The dissemination of low-technology but high-efficiency models was implemented according to the socio-economic conditions of the local people (minimal investment capacity due to the very low level of income) and of the skills and the tools available for small local artisans (in particular the lack of electricity impacting in basic manufacturing capabilities). Some demonstrational days were organized to show to potential stove beneficiaries the benefits of the adoption of the stove, gathering the interest of the local population for the new cooking technology. A future project will deal with the scaling up of the stove, not through a plain distribution but addressing potential adopters through an incentive model tailored in order to guarantee the effective adoption of the stove in the daily life.


Lessons Learnt

The introduction of a new technology in a certain context is a slow and delicate process, especially when the innovation proposed touches a traditional practice, such as the daily cooking. By one side an innovation needs to guarantee a better technical level in terms of performance and operation in comparison to the baseline. By the other side, it needs to be adapted to the local context and tailored to the local habits and preferences in order to be really adoptable and appreciable by the beneficiaries. MYLITTLECOOKSTOVE, after a R&D phase performed in the laboratory of Brescia (Italy) with inputs from a field case study (the Logone Valley in Chad/Cameroon) was proposed in a similar context, the Mwea region in Kenya. Here a first phase of co-development in collaboration with local technicians allowed to overcome the weaknesses identified in the stove prototypes. Some changes in the final lay-out were done before testing the technology in a pilot study with 15 households. The new stove configuration has a reliable operation and allows the firepower and temperature regulation. The results of the pilot study revealed the good performance of the stove, highlighted by the outcomes of the tests performed. In particular a significant impact was observed on the daily fuel expenditure (-70%) and in the indoor air quality in the households that adopted the stove, in comparison to the ones that used the traditional 3stone fire. The advantages from the use of the stove were welcomed with a positive feedback from the population. New practices in the daily fuel/stove use and further modifications to the stove were also observed in the pilot study. That was taken as an indicator of an on-going ownership process of the technology.


Key Feature

The stove uses rice husk, a widely available biomass that is often seen as a waste. Thus, the recovery of such a resource as fuel can be welcomed positively. The fuel supply does not compete with resources necessary for food production being a waste by-product of rice production and often does not have another use. Heat generation from rice husk cannot be achieved efficiently with a simple 'direct' combustion. Proper gasification would be the best technical way, but this work has focused on an intermediate solution, where rice husk in part burns 'directly' and in part is gasified. Natural draft, fundamental for gasification, is provided by the pressure gradient given by the height of the chimney if the pot is sealed in its proper position. The rice husk is put in a metal-net basket that is placed in the center of the combustion chamber. This geometry forces air to flow through the rice husk, allowing the production of combustible gases that can burn just below the pot, where secondary air enters the combustion chamber through the central duct in metal-net. A small starting fire (using a little amount of wood or charcoal) is placed in the central duct and this allows the process to start. After the ignition, the starting fire runs out and the central duct is free for the secondary air flow. Crude earth is a traditional material that has been used for ages in many developing countries. A basic requirement for this stove design is the local availability of most of the materials, as well as the access to most of the necessary construction techniques. In this manner the users can be enabled to easily maintain their new technology and, if the wears due to the daily use are repairable by the end-users, also durability issues and simplicitly are targeted. Therefore, mud-bricks have been chosen to build the stove structure.

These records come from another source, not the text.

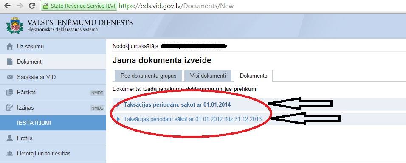
Task: Click the reports icon beside Pārskati
Action: click(x=10, y=92)
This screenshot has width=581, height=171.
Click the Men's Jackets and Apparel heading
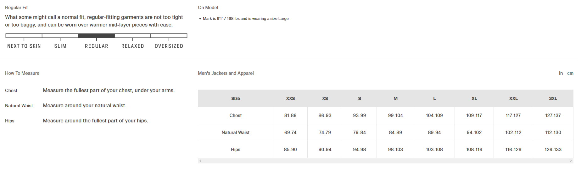click(226, 73)
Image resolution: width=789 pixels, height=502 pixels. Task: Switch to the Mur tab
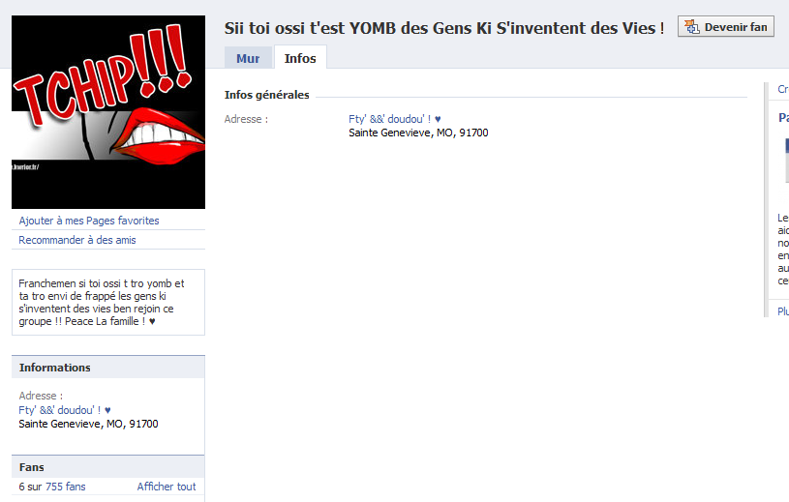tap(248, 58)

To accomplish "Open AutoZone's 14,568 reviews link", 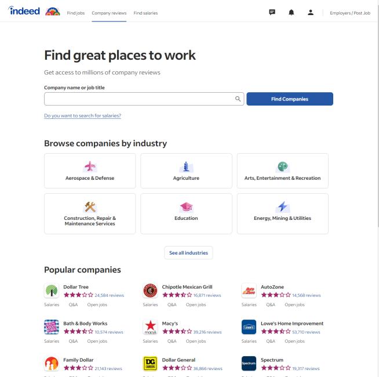I will [306, 295].
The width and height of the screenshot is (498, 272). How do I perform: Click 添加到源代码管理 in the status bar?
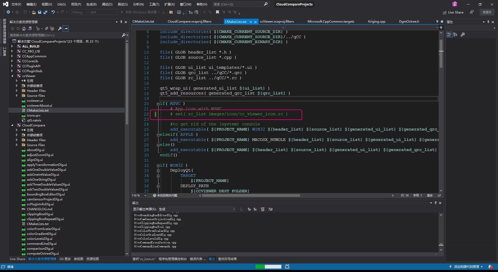click(x=466, y=267)
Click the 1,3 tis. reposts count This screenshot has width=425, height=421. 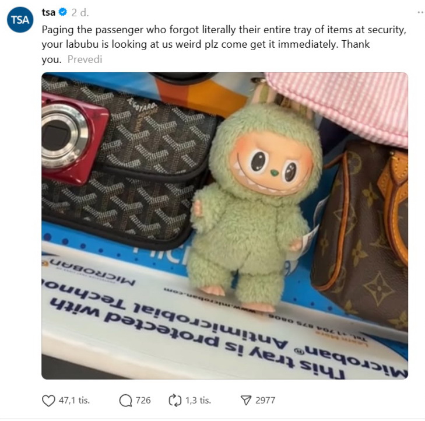tap(198, 401)
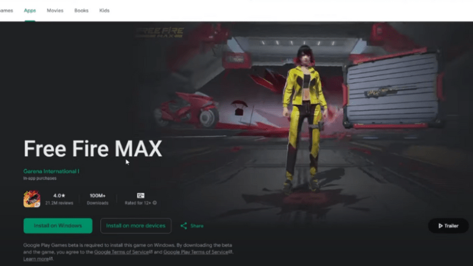Open the Garena International developer link
The height and width of the screenshot is (266, 473).
[x=51, y=171]
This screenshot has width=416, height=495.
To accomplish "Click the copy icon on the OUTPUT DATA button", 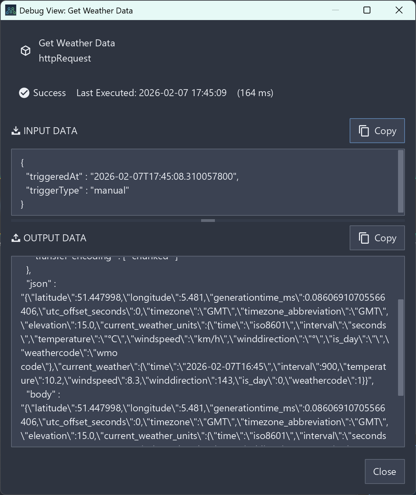I will pos(364,238).
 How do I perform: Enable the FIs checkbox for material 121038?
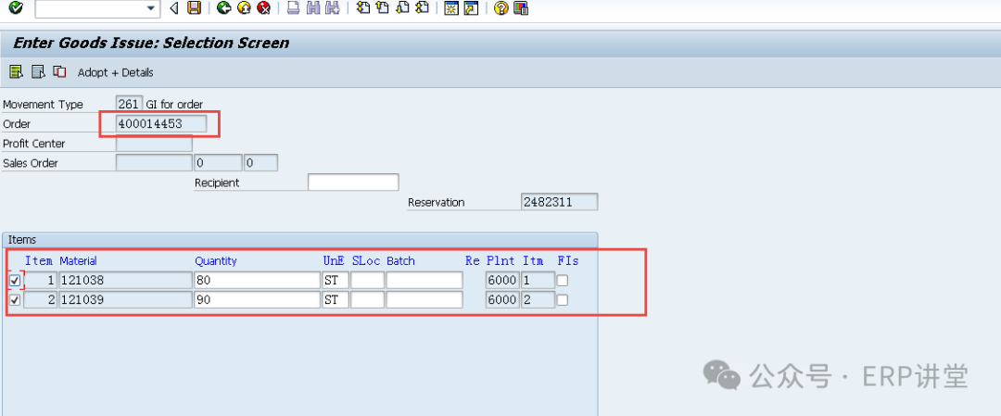[x=562, y=280]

Other significant information

Dissemination followed different ways because different cultures and languages were involved. At academic level, several scientific contributions and papers were published, presenting the details of the experiences of CeTAmb LAB researchers. At technical level, the website fuocoperfetto.altervista.org open shares the documentation produced for MLC. COL'OR NGO published on its website a video presenting the project in Kenya. At local level, the process is more informal and relies mainly on the distribution of the leaflet that explain how DIY the stove. Local media have publicized the experience.


Main Donor

University of Brescia
(Scientific community)

Implementing Actor

CeTAmb LAB - Research Laboratory on Appropriate Technologies for Environmental Management in resource-limited Countries (Scientific community)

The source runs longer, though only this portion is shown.